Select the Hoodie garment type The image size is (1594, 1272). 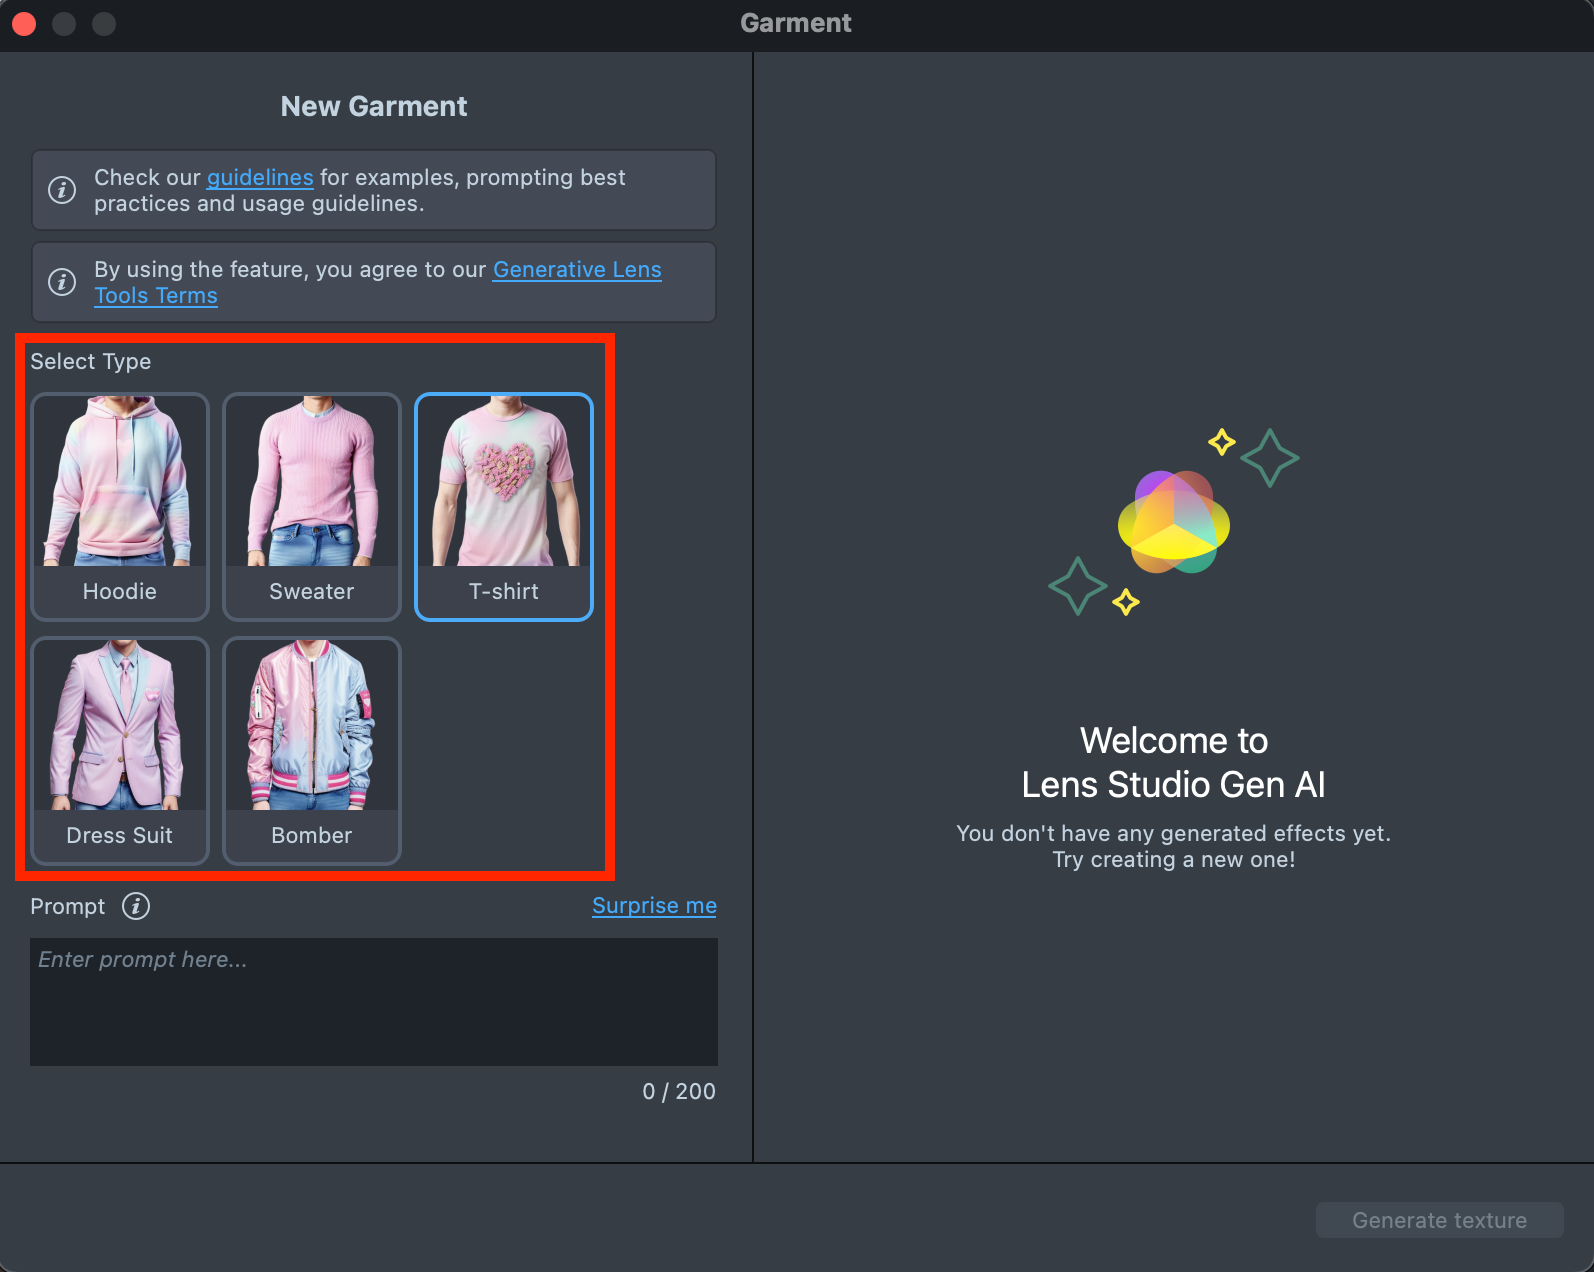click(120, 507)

+ + + + + + +

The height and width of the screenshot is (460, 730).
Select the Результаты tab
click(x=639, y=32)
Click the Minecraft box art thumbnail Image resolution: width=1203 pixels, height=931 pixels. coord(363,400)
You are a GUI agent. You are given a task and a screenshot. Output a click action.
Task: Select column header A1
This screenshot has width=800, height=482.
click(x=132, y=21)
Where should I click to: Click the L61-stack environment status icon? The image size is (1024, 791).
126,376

+ + + + + + +

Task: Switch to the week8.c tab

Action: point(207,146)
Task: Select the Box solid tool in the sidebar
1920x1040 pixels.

+ + + + + + +

• _EXERCISE PROMPT_
Reproduce, character for character, only the lines of the preceding data that start at the line with "Task: Select the" and end at the line with "1920x1040 pixels.", both included.

• _YOUR RESPONSE_
Task: Select the Box solid tool in the sidebar
1920x1040 pixels.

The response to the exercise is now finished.